* _Uso das informações_:
[a] Enumere os possíveis desdobramentos que, na notícia sobre a rejeição dos requerimentos, o Professor Adriel cita como exemplos.
[b] Segundo a notícia sobre a rejeição dos requerimentos, quantos requerimentos foram aprovados na atual legislatura?
[c] Dê continuidade à notícia sobre a rejeição dos requerimentos a partir do ponto em que ela termina.

* _Texto para leitura_:
▬▬▬
Respectivamente, Professor Adriel e Bruno Leite falaram contra e a favor dos RequerimentosOs Requerimentos 26/2026, cobrando informações e documentos sobre o abastecimento de remédios, e 27/2026, pedindo esclarecimentos sobre serviços de iluminação pública, foram debatidos na sessão ordinária desta segunda-feira (8).
As matérias legislativas são de autoria do vereador Bruno Leite (UNIÃO) e foram rejeitadas com dez votos contrários e dois favoráveis.
Bruno pediu a aprovação; já Professor Adriel (PDT) recomendou a rejeição dos documentos.
Abaixo, leia um resumo dos argumentos de cada um.
Contrário
Líder do governo Murilo Rinaldo na Câmara, Professor Adriel defendeu a rejeição.
Ele disse que “a maioria das informações” já estão no portal da transparência da prefeitura.
Adriel relatou que os contratos estão disponibilizados no portal; e disse que, na atual legislatura, 44 Requerimentos foram aprovados.
Ele questionou quais destes pedidos de informação geraram “algum desdobramento”, como Comissões Processantes, Comissões de Inquérito ou inquérito civil.
Para o parlamentar, essa “quantidade exacerbada de Requerimentos aprovados”, sem indício de irregularidades, traz “uma falsa sensação” de que a fiscalização estaria acontecendo.
▬▬▬
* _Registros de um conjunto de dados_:
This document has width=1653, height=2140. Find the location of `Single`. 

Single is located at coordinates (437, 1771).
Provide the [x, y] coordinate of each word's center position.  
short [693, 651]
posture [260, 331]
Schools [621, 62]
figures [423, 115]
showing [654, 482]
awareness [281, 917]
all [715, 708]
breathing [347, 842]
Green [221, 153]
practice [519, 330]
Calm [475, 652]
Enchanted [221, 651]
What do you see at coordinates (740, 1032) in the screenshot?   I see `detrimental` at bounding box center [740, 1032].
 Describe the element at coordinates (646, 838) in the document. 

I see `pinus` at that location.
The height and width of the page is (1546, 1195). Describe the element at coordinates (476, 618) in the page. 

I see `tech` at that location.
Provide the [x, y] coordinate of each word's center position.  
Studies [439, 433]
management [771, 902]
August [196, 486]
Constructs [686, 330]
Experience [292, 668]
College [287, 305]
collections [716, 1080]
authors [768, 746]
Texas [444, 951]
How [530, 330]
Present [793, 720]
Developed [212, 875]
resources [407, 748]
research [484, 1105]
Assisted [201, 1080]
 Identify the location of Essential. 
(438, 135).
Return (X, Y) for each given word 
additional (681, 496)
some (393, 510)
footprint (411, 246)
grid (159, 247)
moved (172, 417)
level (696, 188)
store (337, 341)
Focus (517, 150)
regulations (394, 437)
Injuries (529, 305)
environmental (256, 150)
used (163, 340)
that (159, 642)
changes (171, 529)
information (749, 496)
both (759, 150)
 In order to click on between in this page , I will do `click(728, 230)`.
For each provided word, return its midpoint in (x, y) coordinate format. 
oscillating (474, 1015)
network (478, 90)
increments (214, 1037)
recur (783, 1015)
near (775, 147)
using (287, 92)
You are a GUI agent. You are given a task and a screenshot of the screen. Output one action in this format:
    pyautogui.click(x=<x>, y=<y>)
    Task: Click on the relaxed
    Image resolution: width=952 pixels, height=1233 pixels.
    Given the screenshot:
▬▬▬
* _Resultados do exercício_:
[a] Comissões Processantes; Comissões de Inquérito; inquérito civil.

[b] Foram aprovados 44 requerimentos.

[c]
Segundo ele, os Requerimentos não impedem infrações, e tumultuam a administração.
A favor
Bruno Leite disse que os Requerimentos fiscalizam a gestão, e, caso fossem rejeitados, seriam levados ao Ministério Público.
“As ferramentas que o vereador tem para fiscalizar [...] são os Requerimentos, os ofícios”, disse.
Ele destacou que ofícios e Requerimentos “sequer são respondidos pela prefeitura”.
“Como que a gente vai fiscalizar? Para que serve um vereador, aqui? Somente para aprovar nome de rua e Moção?”, questionou.
O parlamentar ainda citou a dificuldade de se localizar os dados e “todas as informações necessárias” no portal da transparência do Poder Executivo.
Bruno também disse que os Requerimentos visam defender a população.
“Se não há nada de errado, por que não responder?”, perguntou.